Stored items from a collection
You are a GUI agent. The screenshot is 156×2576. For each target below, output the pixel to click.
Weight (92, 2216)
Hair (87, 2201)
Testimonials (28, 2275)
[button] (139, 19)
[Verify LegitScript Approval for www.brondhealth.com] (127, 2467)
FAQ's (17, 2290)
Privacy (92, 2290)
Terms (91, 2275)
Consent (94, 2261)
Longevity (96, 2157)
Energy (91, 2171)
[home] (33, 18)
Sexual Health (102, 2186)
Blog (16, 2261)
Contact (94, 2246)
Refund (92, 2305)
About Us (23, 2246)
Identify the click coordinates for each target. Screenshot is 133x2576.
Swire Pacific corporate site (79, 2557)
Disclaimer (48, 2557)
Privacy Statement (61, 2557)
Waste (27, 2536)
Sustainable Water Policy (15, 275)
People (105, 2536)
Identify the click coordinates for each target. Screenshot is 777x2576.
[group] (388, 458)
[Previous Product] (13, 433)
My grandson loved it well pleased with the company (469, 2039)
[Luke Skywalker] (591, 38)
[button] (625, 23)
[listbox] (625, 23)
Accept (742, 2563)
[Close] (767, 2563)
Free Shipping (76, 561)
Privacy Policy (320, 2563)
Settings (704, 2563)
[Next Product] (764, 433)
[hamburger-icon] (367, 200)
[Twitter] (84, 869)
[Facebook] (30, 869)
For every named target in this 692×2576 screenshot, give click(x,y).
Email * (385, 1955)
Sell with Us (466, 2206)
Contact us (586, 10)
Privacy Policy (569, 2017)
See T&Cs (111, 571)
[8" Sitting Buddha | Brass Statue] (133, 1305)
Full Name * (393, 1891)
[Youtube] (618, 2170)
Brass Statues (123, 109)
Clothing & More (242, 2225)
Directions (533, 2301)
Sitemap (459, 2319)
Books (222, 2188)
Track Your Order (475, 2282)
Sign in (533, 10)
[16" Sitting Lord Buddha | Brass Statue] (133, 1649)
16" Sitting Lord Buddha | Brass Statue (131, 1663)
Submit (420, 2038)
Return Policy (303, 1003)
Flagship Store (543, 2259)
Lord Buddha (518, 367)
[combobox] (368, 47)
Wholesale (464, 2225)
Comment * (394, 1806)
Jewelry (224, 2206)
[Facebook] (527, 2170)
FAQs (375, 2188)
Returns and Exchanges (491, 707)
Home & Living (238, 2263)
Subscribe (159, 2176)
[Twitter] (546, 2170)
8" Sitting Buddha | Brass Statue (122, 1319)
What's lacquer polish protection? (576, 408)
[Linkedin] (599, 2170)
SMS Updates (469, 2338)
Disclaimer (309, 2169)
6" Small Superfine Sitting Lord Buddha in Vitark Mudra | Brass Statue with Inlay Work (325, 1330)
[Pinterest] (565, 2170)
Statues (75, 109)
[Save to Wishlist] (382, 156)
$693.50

▶ **Work to complete**:
The answer is every line in the data where the word "Buddha" appears.

▶ **Task result**:
[8" Sitting Buddha | Brass Statue] (133, 1305)
[16" Sitting Lord Buddha | Brass Statue] (133, 1649)
16" Sitting Lord Buddha | Brass Statue (131, 1663)
Lord Buddha (518, 367)
8" Sitting Buddha | Brass Statue (122, 1319)
6" Small Superfine Sitting Lord Buddha in Vitark Mudra | Brass Statue with Inlay Work (325, 1330)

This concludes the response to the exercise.